Responding to the report, Councillor Richard Watts, chair of the Local Government Association’s resources board, said: “[This] report shows that in order to tackle poverty and promote social mobility, policies cutting across a wide range of areas – such as education, employment support, welfare, health and affordable housing – need to be considered together.

“Councils understand the challenges and opportunities of their communities best and want every resident to have a good quality of life and to be able to improve their circumstances regardless of their background or where they live. With the right funding and flexibilities, councils can better support low-income and disadvantaged households, lift thousands out of poverty and help the Government realise its commitment to level up communities across the country.

“This includes the ability for councils to resume their historic role as major builders of affordable homes and handing control of national employment schemes to local areas who can target skills, careers advice and employment support more effectively to help people get on in life and progress their careers.”

Labour’s shadow work and pensions secretary, Margaret Greenwood MP, called the JRF’s report a “wake up call” for the Government.

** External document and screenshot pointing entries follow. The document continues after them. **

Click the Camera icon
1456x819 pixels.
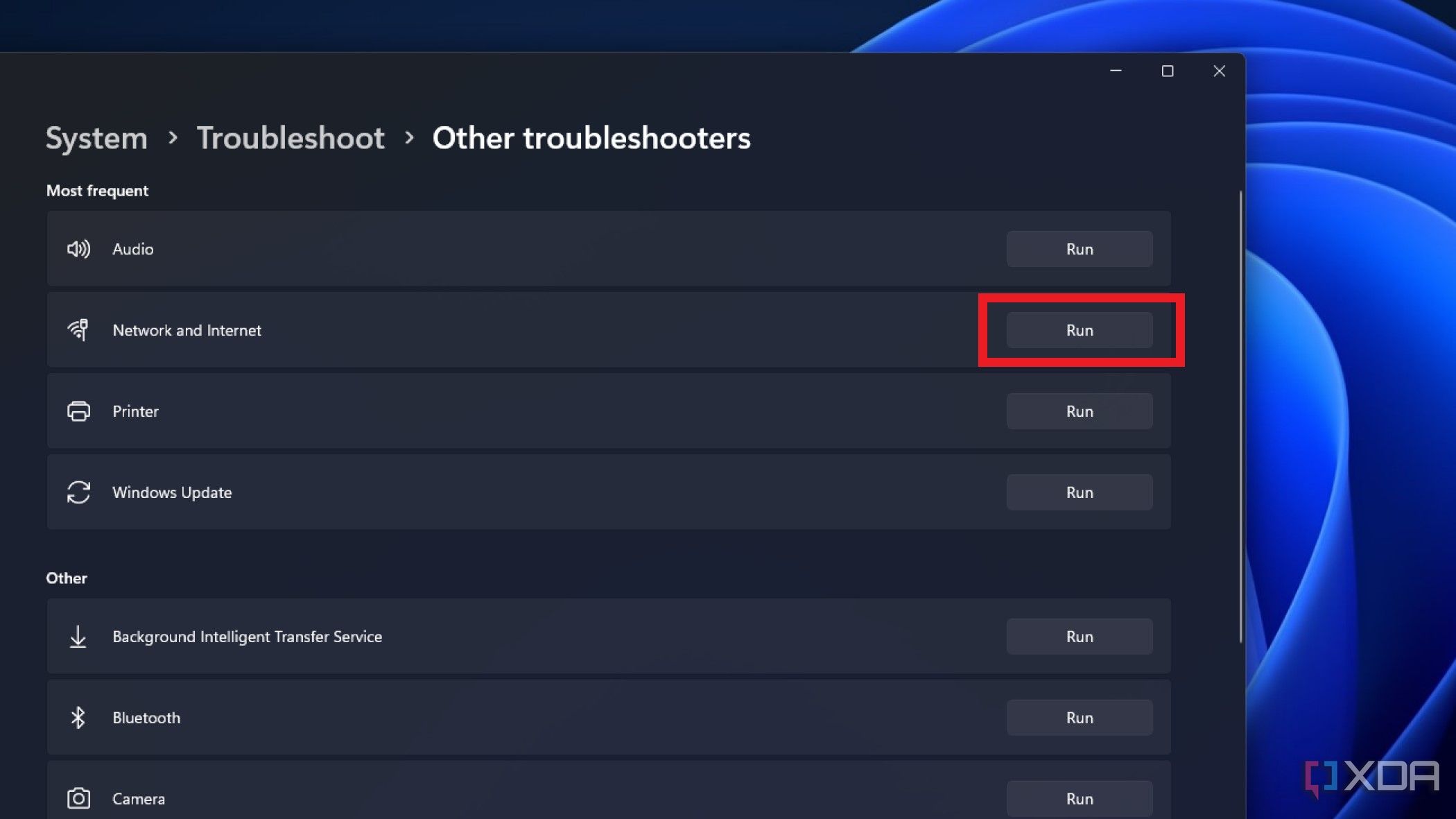[78, 797]
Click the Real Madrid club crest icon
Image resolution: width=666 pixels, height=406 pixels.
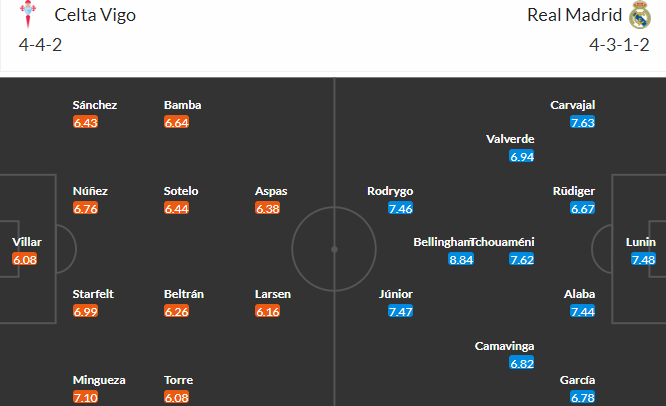coord(640,15)
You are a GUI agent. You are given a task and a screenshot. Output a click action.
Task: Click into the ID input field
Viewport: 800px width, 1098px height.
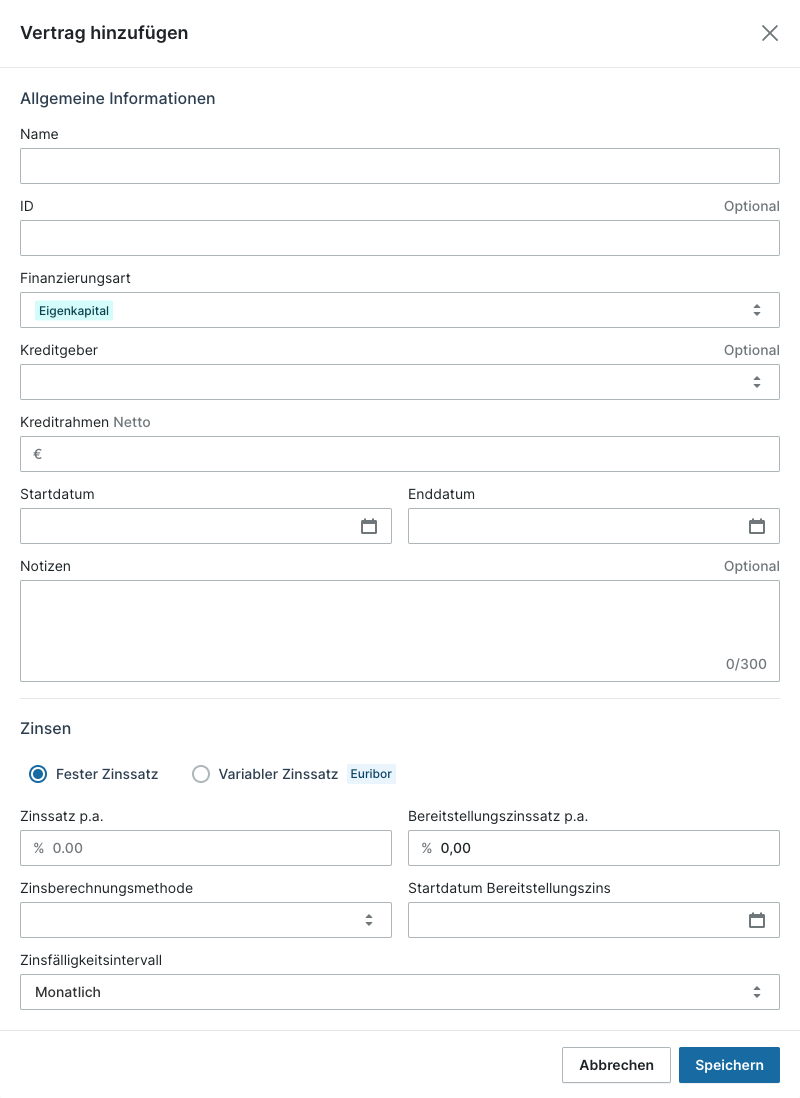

“One in five of the UK population is living in poverty, more children and pensioners are in poverty now than five years ago, working single parents have been swept fastest into poverty and in-work poverty is on the rise,” she added.

“Too many people are trapped in low paid insecure work and all too often the social security system fails to give people the support they need.

“The Government should make tackling poverty a top priority by providing a living wage of at least £10 an hour for all workers aged 16 and over and create a social security system that treats people with respect and is there for any one of us in our time of need.”